一度目の死、すなわち肉体活動の停止はたとえ帝であっても免れない。鼓動を止めた身体はやがて朽ちていく。
しかしその魂は肉体と運命を共にすることはなく、蛹石と呼ばれる石となる。
蛹石はやがて羽化して蝶となり、来世に向けて飛び立っていく。だが、その殻を破ることが叶わなければ二度目の死を迎え、永劫にこの世を去ることになる。
未来を左右するのは、魂の強度と羽化を補佐する術士羽化師らの力量だ。
前者は己の心次第。後者は運と……財力次第。
羽化師は、人の死後を管理する魂蝶寮に所属する官人である。微睡む魂の夢の内部に入り込み、死者の抱える苦痛を癒やし、時には魂に取り憑く鬼と対峙する。誰にでもできることではない。生まれつきの才が必要だ。すると当然、羽化師の数は死者数に対し、圧倒的に少なくなる。
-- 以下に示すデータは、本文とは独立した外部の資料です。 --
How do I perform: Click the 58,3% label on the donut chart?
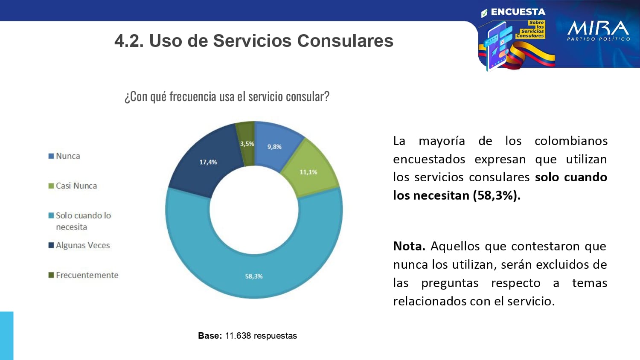click(x=254, y=276)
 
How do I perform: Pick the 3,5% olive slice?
click(x=246, y=141)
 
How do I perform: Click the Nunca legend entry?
click(x=68, y=156)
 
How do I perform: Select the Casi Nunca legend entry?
click(x=76, y=186)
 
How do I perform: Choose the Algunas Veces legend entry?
click(x=83, y=246)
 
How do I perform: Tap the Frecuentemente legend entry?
click(x=87, y=276)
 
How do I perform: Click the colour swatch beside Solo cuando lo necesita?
click(x=51, y=216)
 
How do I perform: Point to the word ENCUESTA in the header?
click(x=518, y=12)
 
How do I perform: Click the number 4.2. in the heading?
click(x=129, y=41)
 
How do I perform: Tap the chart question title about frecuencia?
click(x=227, y=97)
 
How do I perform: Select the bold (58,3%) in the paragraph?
click(x=496, y=195)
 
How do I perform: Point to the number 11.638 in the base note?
click(x=238, y=336)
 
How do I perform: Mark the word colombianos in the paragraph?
click(x=571, y=141)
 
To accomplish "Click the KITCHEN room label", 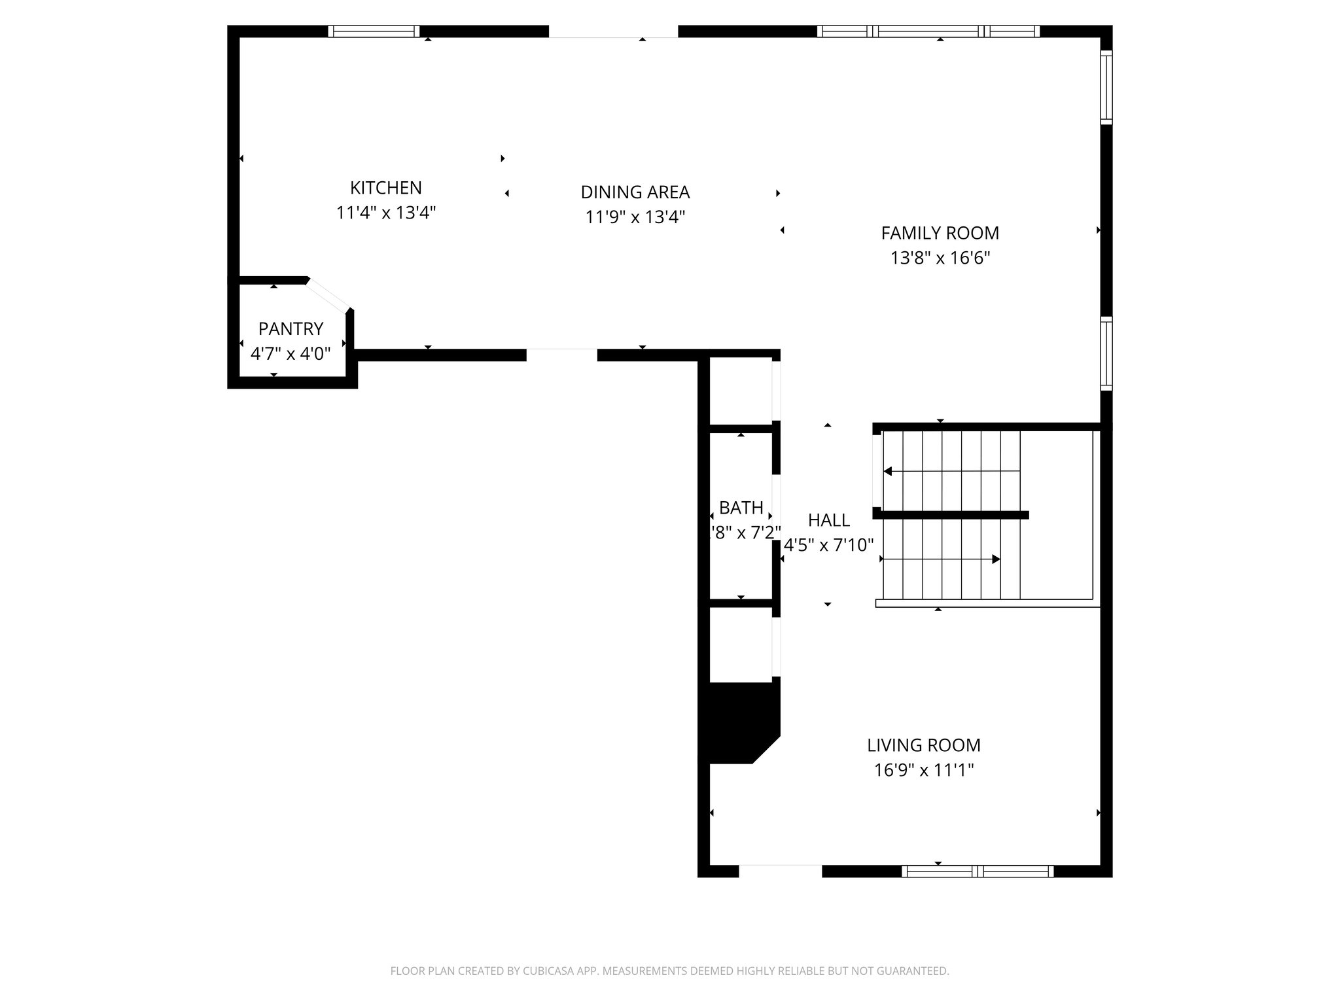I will click(x=385, y=188).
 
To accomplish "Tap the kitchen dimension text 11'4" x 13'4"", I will click(x=385, y=213).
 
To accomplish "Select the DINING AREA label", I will click(x=635, y=192).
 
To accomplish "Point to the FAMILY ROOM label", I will click(x=940, y=233).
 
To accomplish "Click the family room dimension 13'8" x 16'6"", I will click(x=940, y=258).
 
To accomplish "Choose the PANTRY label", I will click(x=291, y=328).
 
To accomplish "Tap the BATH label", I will click(x=741, y=508).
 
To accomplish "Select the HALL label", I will click(x=828, y=520).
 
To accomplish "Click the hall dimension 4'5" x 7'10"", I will click(x=828, y=545).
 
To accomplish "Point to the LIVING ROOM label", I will click(x=923, y=745).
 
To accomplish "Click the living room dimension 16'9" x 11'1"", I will click(x=923, y=770).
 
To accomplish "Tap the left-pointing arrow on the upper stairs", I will click(x=889, y=471).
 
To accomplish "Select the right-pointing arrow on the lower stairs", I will click(x=995, y=559).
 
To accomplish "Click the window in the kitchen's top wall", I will click(x=373, y=31).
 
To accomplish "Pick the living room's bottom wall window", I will click(x=977, y=871).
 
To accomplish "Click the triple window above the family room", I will click(x=928, y=31).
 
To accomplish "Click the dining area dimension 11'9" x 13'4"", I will click(x=635, y=217).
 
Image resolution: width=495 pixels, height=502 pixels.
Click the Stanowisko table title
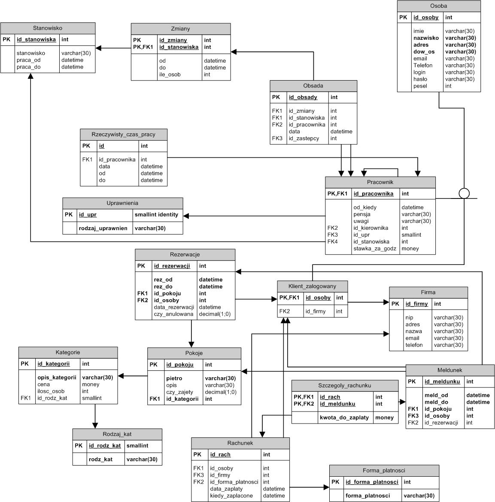pos(48,28)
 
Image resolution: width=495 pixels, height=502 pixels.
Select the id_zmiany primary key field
pos(173,40)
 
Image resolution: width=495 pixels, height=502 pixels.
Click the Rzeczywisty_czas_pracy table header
pos(124,134)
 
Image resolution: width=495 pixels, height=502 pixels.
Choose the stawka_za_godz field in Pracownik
pos(374,248)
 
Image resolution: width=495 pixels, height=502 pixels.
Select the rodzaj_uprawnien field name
pos(103,228)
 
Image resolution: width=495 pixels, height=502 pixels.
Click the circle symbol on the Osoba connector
pos(464,193)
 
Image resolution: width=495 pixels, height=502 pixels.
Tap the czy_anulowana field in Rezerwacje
pos(174,314)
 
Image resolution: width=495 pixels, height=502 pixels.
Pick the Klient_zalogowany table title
pos(313,286)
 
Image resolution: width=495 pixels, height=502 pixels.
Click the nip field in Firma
pos(409,317)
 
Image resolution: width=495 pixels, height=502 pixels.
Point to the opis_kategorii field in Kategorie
pos(57,377)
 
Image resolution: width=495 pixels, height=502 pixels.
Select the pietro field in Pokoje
pos(174,378)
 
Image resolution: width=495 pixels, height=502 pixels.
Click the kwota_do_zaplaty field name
pos(344,417)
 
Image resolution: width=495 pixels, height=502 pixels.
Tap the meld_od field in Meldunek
pos(436,395)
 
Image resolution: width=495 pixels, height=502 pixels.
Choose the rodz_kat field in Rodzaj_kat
pos(100,459)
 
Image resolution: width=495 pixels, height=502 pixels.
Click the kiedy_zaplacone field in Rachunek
pos(231,496)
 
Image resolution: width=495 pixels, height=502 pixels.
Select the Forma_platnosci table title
pos(384,470)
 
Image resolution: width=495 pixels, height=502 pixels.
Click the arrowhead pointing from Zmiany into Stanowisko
pos(98,48)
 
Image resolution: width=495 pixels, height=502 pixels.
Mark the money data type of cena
pos(91,384)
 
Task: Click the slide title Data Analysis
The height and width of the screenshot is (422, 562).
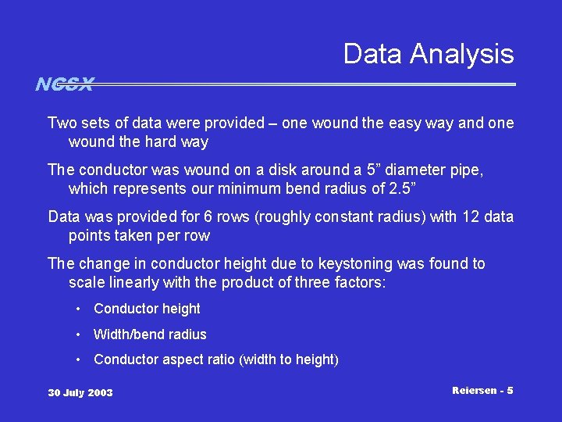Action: coord(429,54)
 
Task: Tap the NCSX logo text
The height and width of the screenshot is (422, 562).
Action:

となれば、話は簡単だ。富と権力と欲望に塗れた都にて、熟練羽化師に羽化を担当してもらいたければ、人々は魂蝶寮の関連寺社に、この世の真心の証である金や絹を競って納めようとする。
あえなく富と運に見放された死者の魂は、羽化師に見えることもない。やがて希望の光を失って、ただの石ころになり薄暗い堂内に放り込まれる。そして最後には、焚かれて灰と煙になり世界に還る。
だから人々は死の間際、天と銭に祈るのだ。死後、優秀な羽化師に導いてもらえますようにと。
しかし羽化と贈賄の闇深い関連性を察する者は、ほんの一握り。魂蝶寮に属する羽化師ですら、真実に触れた者は、ほとんどいない。